10007 bytes from 192.168.178.1: icmp_seq=1 ttl=64 time=2.79 ms
--- 192.168.178.1 ping statistics ---
1 packets transmitted, 1 received, 0% packet loss, time 0ms
rtt min/avg/max/mdev = 2.795/2.795/2.795/0.000 ms
====
results in
==== tcpdump -n -i eth0 icmp ====
17:40:11.901583 IP 192.168.178.11 > 192.168.178.1: ICMP echo request, id 11363,
seq 1, length 1472
17:40:11.901597 IP 192.168.178.11 > 192.168.178.1: icmp
17:40:11.901599 IP 192.168.178.11 > 192.168.178.1: icmp
17:40:11.901600 IP 192.168.178.11 > 192.168.178.1: icmp
17:40:11.901602 IP 192.168.178.11 > 192.168.178.1: icmp
17:40:11.901603 IP 192.168.178.11 > 192.168.178.1: icmp
17:40:11.901605 IP 192.168.178.11 > 192.168.178.1: icmp
17:40:11.903762 IP 192.168.178.1 > 192.168.178.11: ICMP echo reply, id 11363,
seq 1, length 1480
17:40:11.903779 IP 192.168.178.1 > 192.168.178.11: icmp
17:40:11.903984 IP 192.168.178.1 > 192.168.178.11: icmp
17:40:11.903997 IP 192.168.178.1 > 192.168.178.11: icmp
17:40:11.904227 IP 192.168.178.1 > 192.168.178.11: icmp
17:40:11.904241 IP 192.168.178.1 > 192.168.178.11: icmp
17:40:11.904338 IP 192.168.178.1 > 192.168.178.11: icmp
====
Yes, that is just the _one_ ping packet.
Read up on the links I gave you about fragmentation and IP(v4) in
general a bit ;) It's much better described there than I could ATM.
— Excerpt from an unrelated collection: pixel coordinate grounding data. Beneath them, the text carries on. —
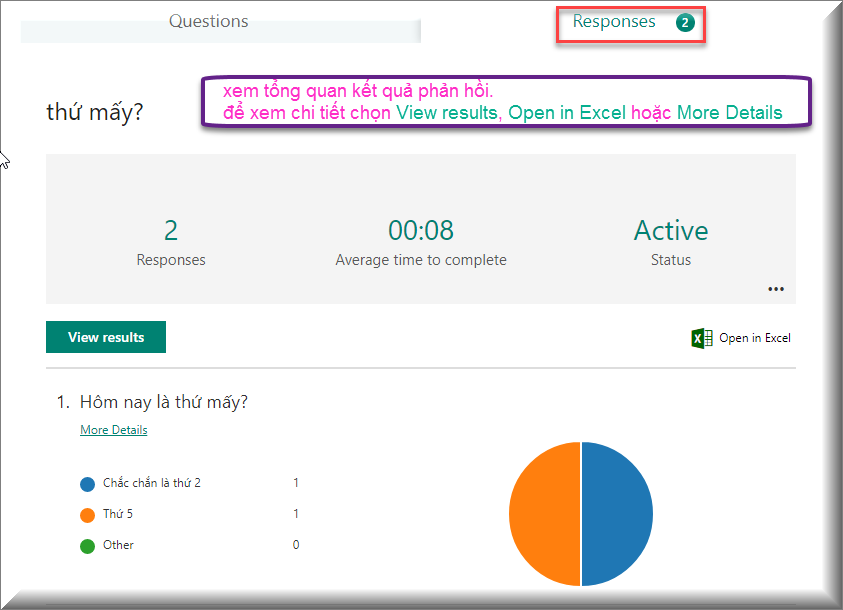Screen dimensions: 843x610
Task: Click the blue legend dot for Chắc chắn là thứ 2
Action: (x=87, y=484)
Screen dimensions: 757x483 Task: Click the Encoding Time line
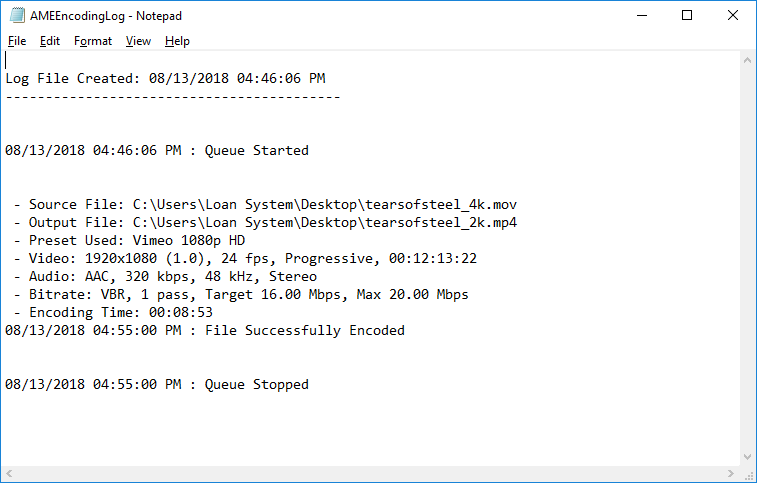108,313
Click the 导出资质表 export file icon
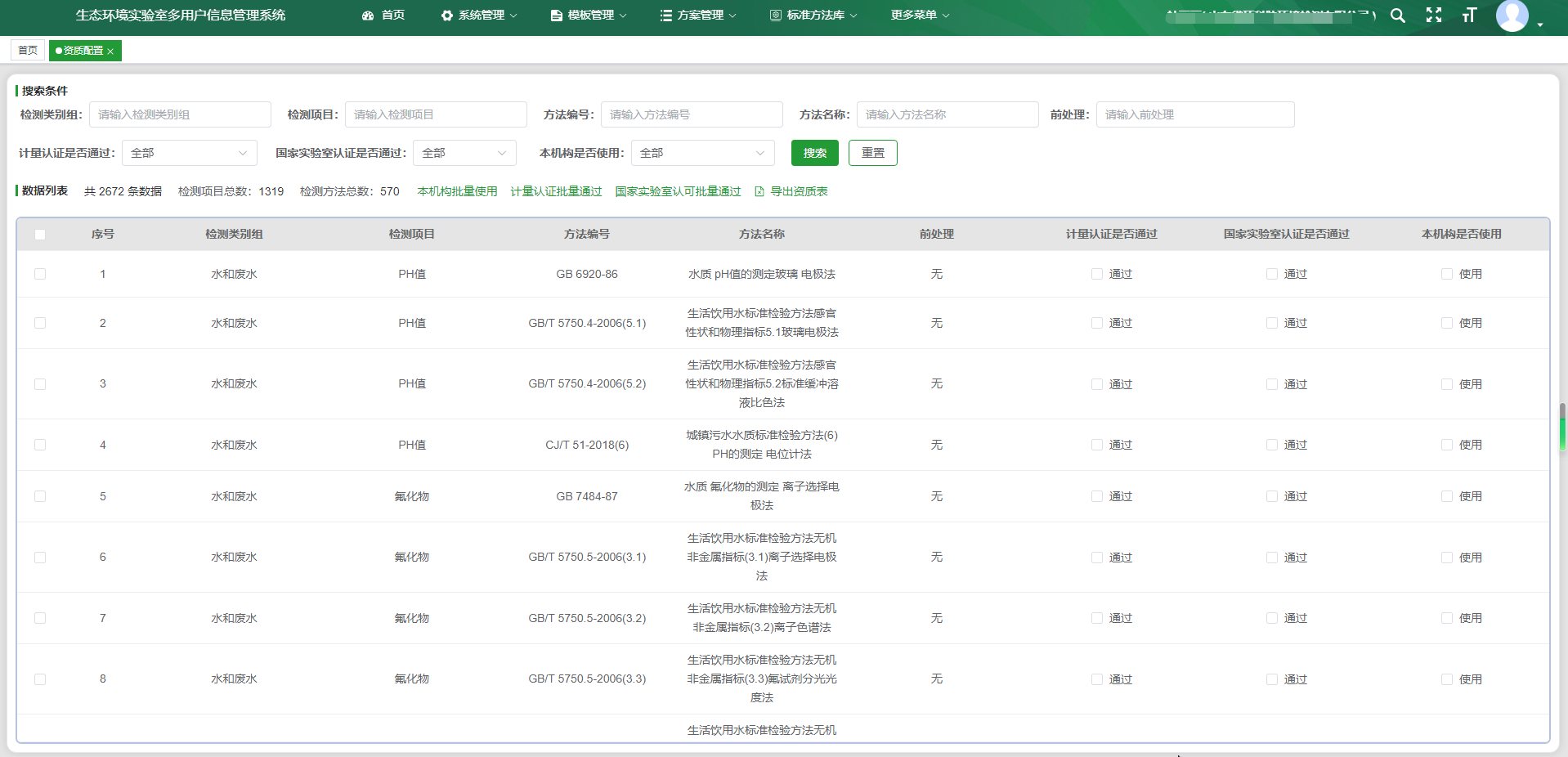1568x757 pixels. [759, 191]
Which does not mean not to ask for stuff that's unclear.
HTH,
-dnh, who seems to have a knack for translating "techese" to normal
language ... Actually, I guess fragmentation can be explained
quite nicely by comparing to real-life packets ;) You'd get an
basically unlimited supply of courier boys, but you can get just
so many incoming and outgoing through the doors ;)
*grepping out the appropriate sig for that*
--
No trees were destroyed in the sending of this message, however, a
significant number of electrons were terribly inconvenienced.